Im ersten Schritt müssen die vorhandenen Google-Analytics– und -AdWords-Konten verbunden werden, denn Sie brauchen die Daten beider Dienste. Mit dem in Analytics erfassten Surf-Verhalten Ihrer Nutzer erstellen Sie Listen, nach denen Sie die Kunden sortieren können. Zum Beispiel könnte eine Liste aus Nutzern bestehen, die schon etwas in den Warenkorb gelegt oder die Kontakt-Seite aufgerufen haben, ihre Bestellung oder Anfrage dann aber nicht abschicken wollten. Sie können aber auch jeden anderen Parameter als Aufnahmekriterium für Ihre Nutzerliste verwenden – Herkunft, Altersgruppe, Verweildauer auf der Seite, benutztes Endgerät, Bildschirmgröße… An diese sorgfältig ausgewählte Zielgruppe richten Sie anschließend Ihre maßgeschneiderte Kampagne: Rabatte, Aktionen, Produktempfehlungen, was auch immer Ihr Ziel ist. Bei AdWords buchen Sie dann die entsprechenden Anzeigen im Google-Display-Netzwerk, die Ihre ausgewählten Nutzer dann beim Surfen auf anderen Seiten angezeigt bekommen. Entsprechend groß sollte freilich Ihre angelegte Liste sein, damit sich die Aktion wirklich lohnt.

Worauf muss ich achten?

In Ihrem eigenen Interesse sollten Sie bei der Planung und Umsetzung zwei wichtige Dinge beachten. Andernfalls kann Sie das Kunden kosten oder juristische Schwierigkeiten einbringen.

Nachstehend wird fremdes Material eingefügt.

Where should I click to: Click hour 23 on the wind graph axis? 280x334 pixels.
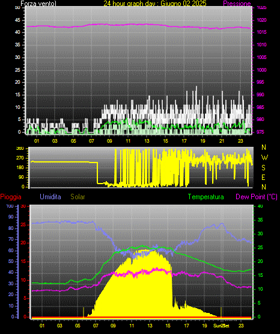click(x=240, y=141)
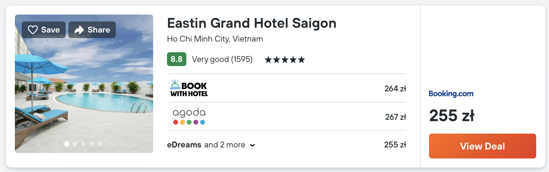Image resolution: width=549 pixels, height=172 pixels.
Task: Switch to the second photo carousel dot
Action: click(75, 144)
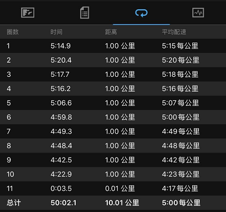Click the 圈数 column header
The image size is (226, 212).
[x=13, y=32]
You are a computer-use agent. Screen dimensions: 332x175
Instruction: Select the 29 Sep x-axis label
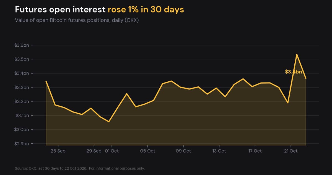94,151
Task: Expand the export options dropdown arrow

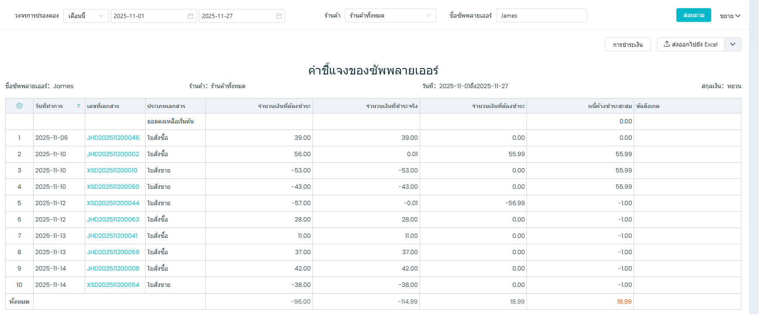Action: 733,44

1.: Beim Lesen dürfte aufgefallen sein, wie viele Daten Ihrer Nutzer für kommerzielle Zwecke gesammelt werden. Sie für nahezu individuell zugeschnittene Kampagnen zu nutzen, geht noch einen Schritt weiter als mit ihrer Hilfe nur die eigene Website den Surf-Gewohnheiten anzupassen. Deshalb ist es umso wichtiger, einen Hinweis auf der Website zu platzieren, welche Daten erhoben werden und wie man als Nutzer die Datenerhebung unterbinden kann.

2.: Übertreiben Sie es nicht! Wie würde es Ihnen gefallen, wenn Sie jeden Tag einen Brief von Ihrem Bäcker bekommen, weil Sie schon wieder keine Brötchen gekauft haben? Beweisen Sie bei der Auswahl der Parameter und der Intensität der Werbung Augenmaß, sonst gruseln sich die Kunden vor Ihnen – und das hilft nur in den seltensten Fällen.